Most of those, however, are uncontested races.

The only two Town Board contests are in the town of Plymouth and the town of Wilson.

Two incumbent supervisors in the town of Plymouth – Ray Gremminger and Glen Kruschke – face challenges from John Capelle and Jack Hanke for two open seats on the Town Board.

The town of Wilson has contests for town chairman and two supervisor positions.

Incumbent Chairman David Gartman faces John Ehmann, who is also one of four candidates running for two open seats on the Town Board. The other board candidates are Brian Hoffmann, Thomas Kultgen and Tom Stoelb.

Ballot choices face voters in the villages of Adell, Howards Grove, Kohler, Oostburg and Random Lake.

Incumbent Howards Grove Village President James Scheiber is being challenged by incumbent Trustee Ed Pahl. Pahl is also running for one of three open Village Board seats and is the only candidate on the ballot for the board.

In Kohler, Mike Zimmerman is running for the Village Board along with incumbent Trustees Charles Keller, Bill Kunst and Brian Post. Three board seats are open.

Adell voters will choose among four candidates for three Village Board seats. They are Jim Jentsch and incumbents Andrew Birenbaum, John Brent and Arush Chahal.

In Oostburg, four candidates are vying for three seats on the Village Board – Peter Scheppmann and incumbent Trustees Steve Eggebeen, Brian Hilbelink and Glenn Wynveen.

Random Lake has races for village president and the Village Board.

Incumbent Village President Bob Mc- Dermott is being challenged for re-election by Trustee Matthew Brockmeier.

The race for three seats on the Village Board features two incumbents – Elizabeth Manian and Barbara Ruege – and two challengers – Michael San Felippo and Eric Stowell.

There are two races for the City Council in the city of Sheboygan Falls.

In the 1st District, Al Mayer is challenging incumbent Anne Krauter, while former Alderman Thomas McCue faces off against Peter Weber for the 2nd District seat being vacated by Alderman Dan Krueger, who is not seeking re-election.

Voters in the city of Plymouth will have no contests for City Council, as all four incumbents – David Williams in the 1st District, John Nelson in the 2nd District, Jack Fernsler in the 3rd District and Charles Hansen in the 4th District – are running unopposed.

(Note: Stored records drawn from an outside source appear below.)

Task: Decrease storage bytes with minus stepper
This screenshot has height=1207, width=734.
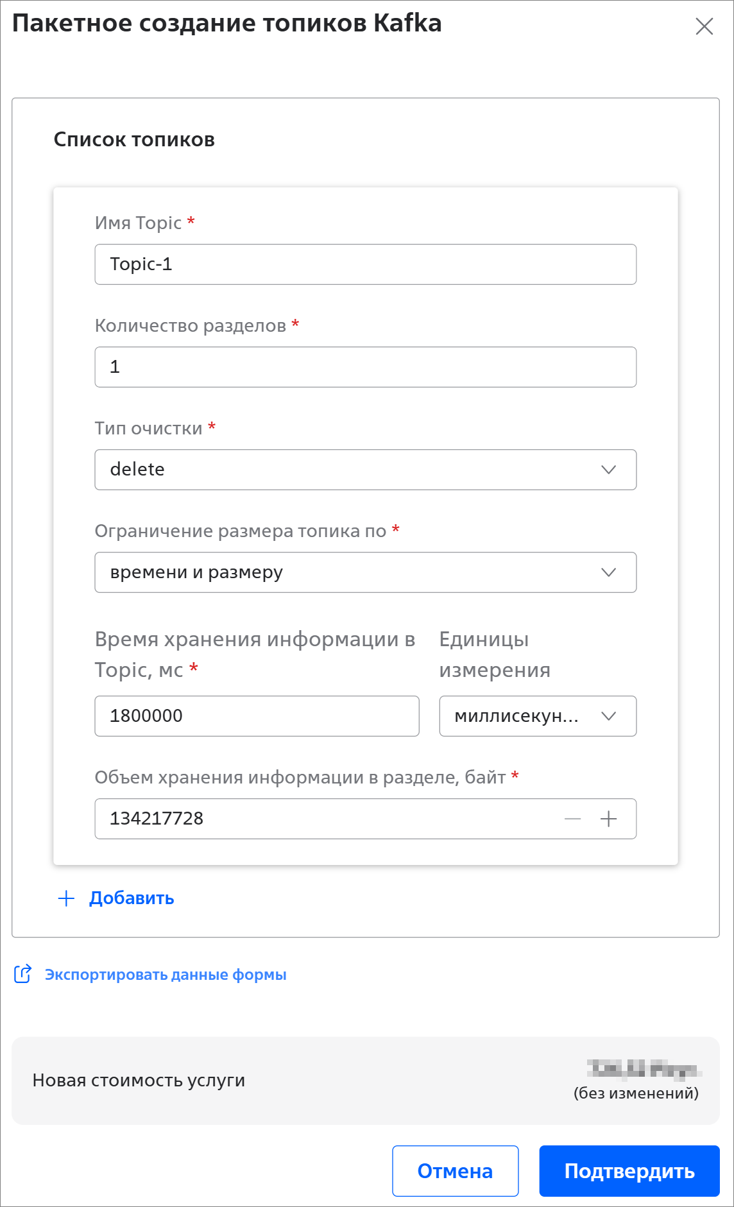Action: pos(572,819)
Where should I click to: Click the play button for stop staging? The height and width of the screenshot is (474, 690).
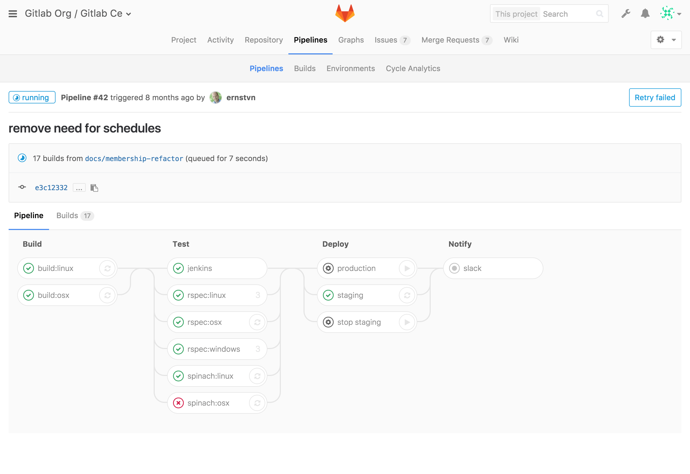(407, 322)
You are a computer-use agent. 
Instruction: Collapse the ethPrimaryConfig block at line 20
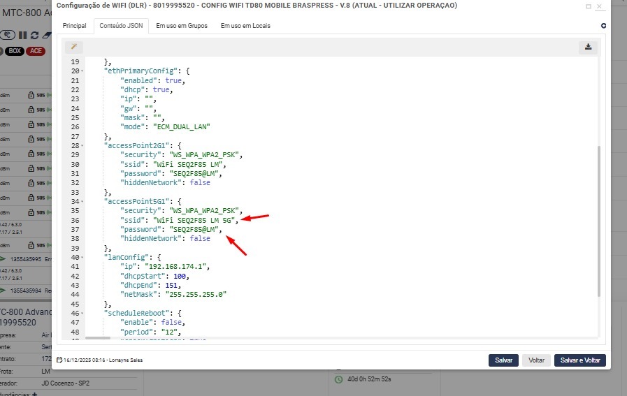point(82,71)
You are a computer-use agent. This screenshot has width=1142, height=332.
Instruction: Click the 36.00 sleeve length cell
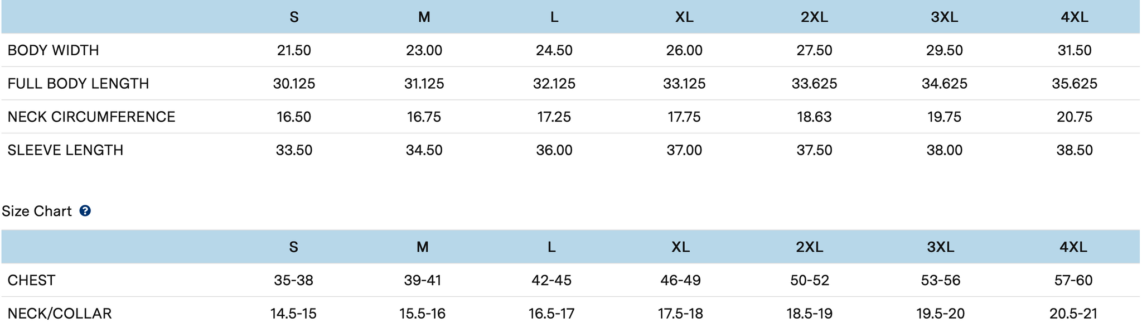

The state Supreme Court is the subject of a statewide referendum on how the court’s Chief Justice is selected.

A yes vote on the referendum would change the selection to an election by all sitting members of the court every two years.

A no vote would retain the current system, which awards the Chief Justice position to the senior judge on the court.

Voters in the Elkhart Lake-Glenbeulah School District will vote on a referendum that would allow the district to exceed state revenue limits by $725,000 a year for four years for maintenance and other purposes.